__WHAT THIS TASK INVOLVES__
Please repeat the lines below exactly. Begin with the line containing "ABPS 2025 (28, 2167)" and go on through the line containing "Name (19, 1337)".

══════════════════════════════

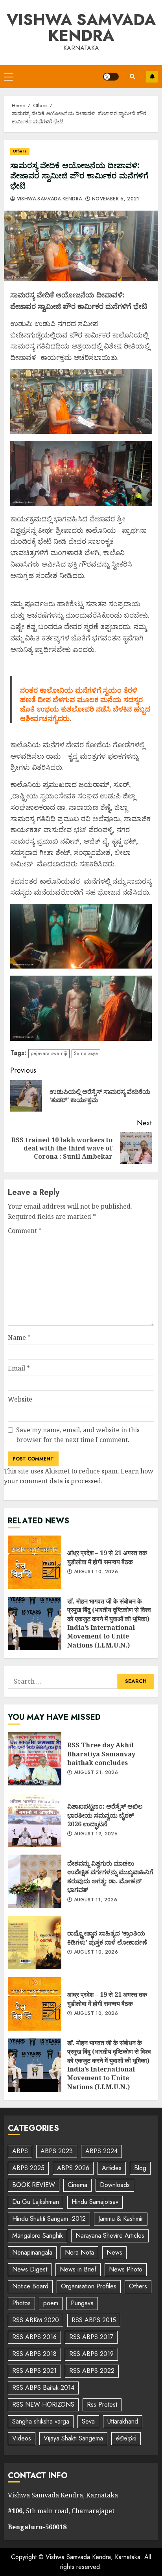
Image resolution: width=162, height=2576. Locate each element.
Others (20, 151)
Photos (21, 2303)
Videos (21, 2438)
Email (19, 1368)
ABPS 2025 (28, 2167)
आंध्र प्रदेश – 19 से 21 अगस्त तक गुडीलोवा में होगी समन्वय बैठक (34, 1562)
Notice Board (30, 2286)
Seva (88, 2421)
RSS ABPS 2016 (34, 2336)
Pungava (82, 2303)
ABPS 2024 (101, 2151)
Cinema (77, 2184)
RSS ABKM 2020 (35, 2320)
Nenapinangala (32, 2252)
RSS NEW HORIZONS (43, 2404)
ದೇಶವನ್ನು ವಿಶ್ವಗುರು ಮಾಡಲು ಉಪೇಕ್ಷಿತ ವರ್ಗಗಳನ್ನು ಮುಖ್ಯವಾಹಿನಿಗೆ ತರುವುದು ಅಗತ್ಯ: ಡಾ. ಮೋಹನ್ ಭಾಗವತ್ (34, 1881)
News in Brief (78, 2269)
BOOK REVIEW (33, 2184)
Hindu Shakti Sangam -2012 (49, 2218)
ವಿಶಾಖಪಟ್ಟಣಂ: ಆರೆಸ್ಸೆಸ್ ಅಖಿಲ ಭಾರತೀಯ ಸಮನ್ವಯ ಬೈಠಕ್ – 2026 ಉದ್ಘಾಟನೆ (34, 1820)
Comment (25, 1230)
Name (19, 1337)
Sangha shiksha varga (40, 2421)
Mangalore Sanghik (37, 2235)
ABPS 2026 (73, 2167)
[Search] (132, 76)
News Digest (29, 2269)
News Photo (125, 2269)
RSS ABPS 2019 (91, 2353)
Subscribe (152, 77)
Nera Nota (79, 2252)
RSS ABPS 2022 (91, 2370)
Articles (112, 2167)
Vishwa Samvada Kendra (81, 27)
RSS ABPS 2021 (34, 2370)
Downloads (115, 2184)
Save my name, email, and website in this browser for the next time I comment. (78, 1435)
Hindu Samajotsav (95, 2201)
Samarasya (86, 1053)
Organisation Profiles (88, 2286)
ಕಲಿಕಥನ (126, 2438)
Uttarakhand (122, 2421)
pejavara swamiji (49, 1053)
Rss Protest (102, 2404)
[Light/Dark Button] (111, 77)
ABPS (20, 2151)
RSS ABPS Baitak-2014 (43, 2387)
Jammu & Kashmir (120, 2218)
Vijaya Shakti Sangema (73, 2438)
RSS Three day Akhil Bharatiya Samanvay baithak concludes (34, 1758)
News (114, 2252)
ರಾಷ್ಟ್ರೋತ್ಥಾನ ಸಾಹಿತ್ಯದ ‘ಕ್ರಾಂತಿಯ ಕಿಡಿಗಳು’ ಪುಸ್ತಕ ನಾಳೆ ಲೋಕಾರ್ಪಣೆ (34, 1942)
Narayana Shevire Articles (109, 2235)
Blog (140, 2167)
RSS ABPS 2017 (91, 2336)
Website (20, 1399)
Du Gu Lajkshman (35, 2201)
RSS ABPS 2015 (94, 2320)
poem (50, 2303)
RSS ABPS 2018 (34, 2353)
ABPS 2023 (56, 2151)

══════════════════════════════

__OUTPUT FOR THIS TASK__
ABPS 2025 (28, 2167)
आंध्र प्रदेश – 19 से 21 अगस्त तक गुडीलोवा में होगी समन्वय बैठक (34, 1562)
Notice Board (30, 2286)
Seva (88, 2421)
RSS ABPS 2016 (34, 2336)
Pungava (82, 2303)
ABPS 2024 (101, 2151)
Cinema (77, 2184)
RSS ABKM 2020 (35, 2320)
Nenapinangala (32, 2252)
RSS NEW HORIZONS (43, 2404)
ದೇಶವನ್ನು ವಿಶ್ವಗುರು ಮಾಡಲು ಉಪೇಕ್ಷಿತ ವರ್ಗಗಳನ್ನು ಮುಖ್ಯವಾಹಿನಿಗೆ ತರುವುದು ಅಗತ್ಯ: ಡಾ. ಮೋಹನ್ ಭಾಗವತ್ (34, 1881)
News in Brief (78, 2269)
BOOK REVIEW (33, 2184)
Hindu Shakti Sangam -2012 (49, 2218)
ವಿಶಾಖಪಟ್ಟಣಂ: ಆರೆಸ್ಸೆಸ್ ಅಖಿಲ ಭಾರತೀಯ ಸಮನ್ವಯ ಬೈಠಕ್ – 2026 ಉದ್ಘಾಟನೆ (34, 1820)
Comment (25, 1230)
Name (19, 1337)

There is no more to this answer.